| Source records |
- Opening Delimiter -
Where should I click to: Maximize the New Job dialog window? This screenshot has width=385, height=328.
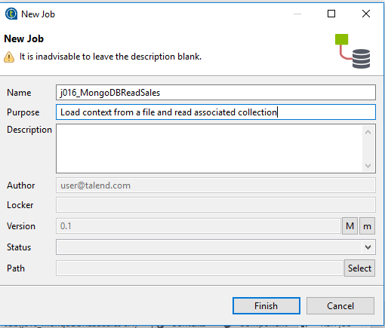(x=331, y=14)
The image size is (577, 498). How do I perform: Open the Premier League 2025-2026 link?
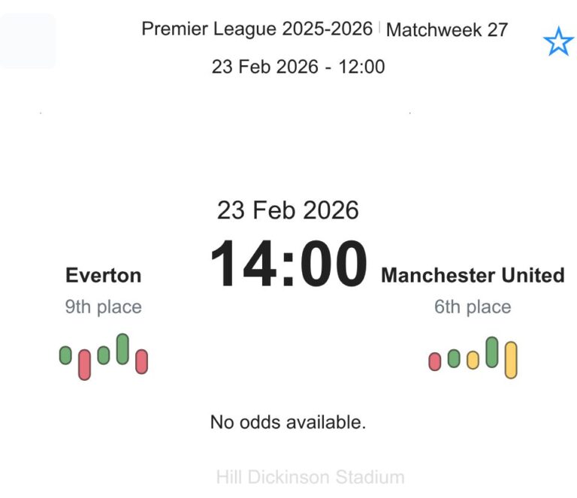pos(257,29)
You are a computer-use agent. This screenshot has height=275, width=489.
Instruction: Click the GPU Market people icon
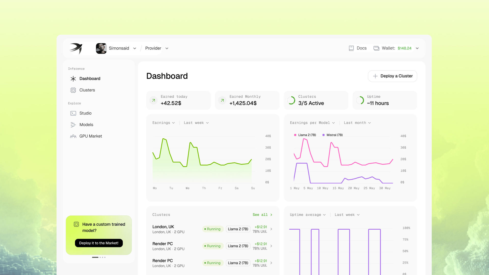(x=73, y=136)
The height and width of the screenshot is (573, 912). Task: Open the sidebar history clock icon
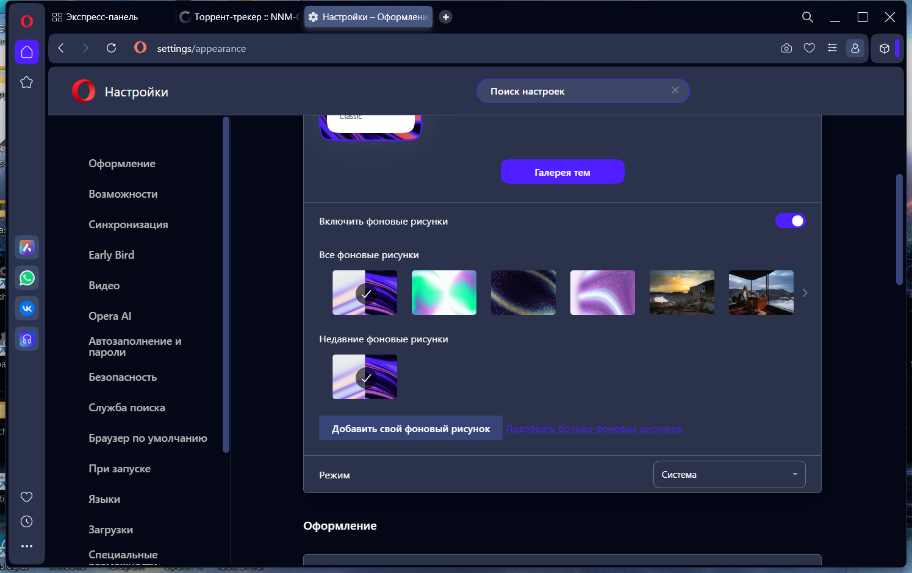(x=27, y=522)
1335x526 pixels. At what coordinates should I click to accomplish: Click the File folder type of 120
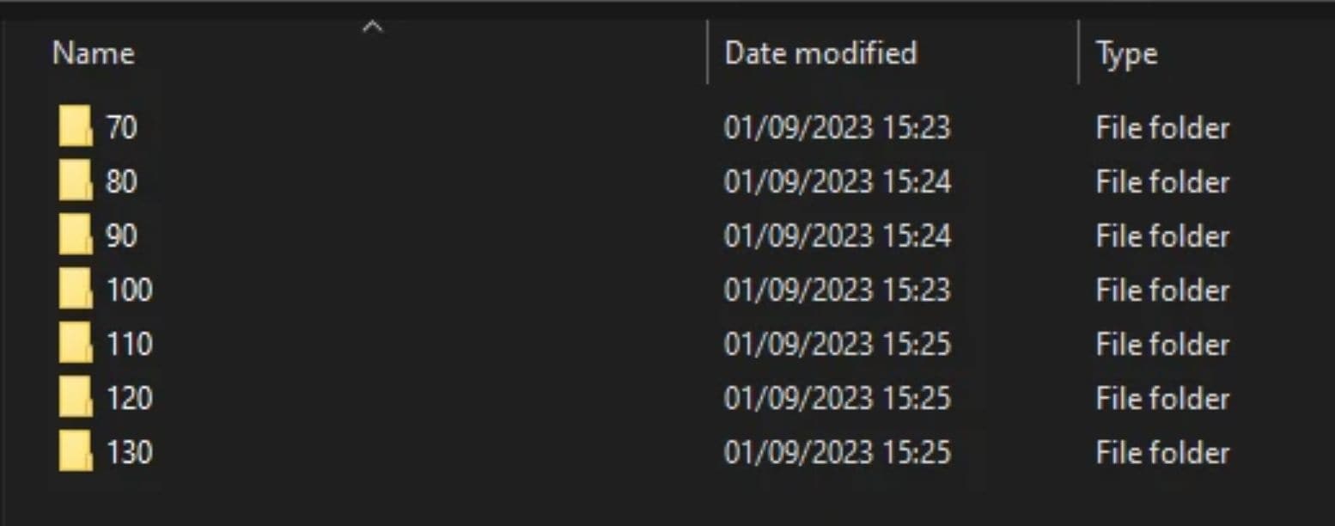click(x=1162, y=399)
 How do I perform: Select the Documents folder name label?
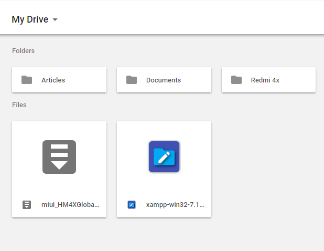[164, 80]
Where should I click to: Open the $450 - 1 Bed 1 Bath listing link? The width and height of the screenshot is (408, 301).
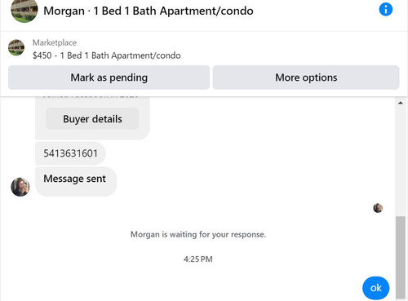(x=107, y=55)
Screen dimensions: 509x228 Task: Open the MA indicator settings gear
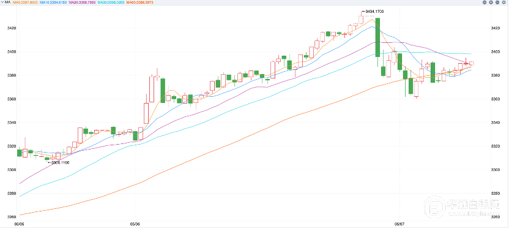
- Closing Delimiter -
| Task |
Print each entry above exactly. The pictures should not be printed.

| Answer space |
Where should I click to: Maximize the New Job dialog window? This screenshot has width=385, height=328.
(x=331, y=14)
The image size is (577, 498). How do I perform: Open the Premier League 2025-2026 link?
pos(257,29)
You are a computer-use agent. This screenshot has height=275, width=489.
Instruction: Click the GPU Market people icon
(x=73, y=136)
The height and width of the screenshot is (573, 912). Task: Open the sidebar history clock icon
(x=27, y=522)
1335x526 pixels. At what coordinates should I click to accomplish: Click the File folder type of 120
click(x=1162, y=399)
 How do I perform: Select the Documents folder name label?
[164, 80]
Where should I click to: Open the $450 - 1 Bed 1 Bath listing link? The width and height of the screenshot is (408, 301).
(x=107, y=55)
Screen dimensions: 509x228 Task: Open the MA indicator settings gear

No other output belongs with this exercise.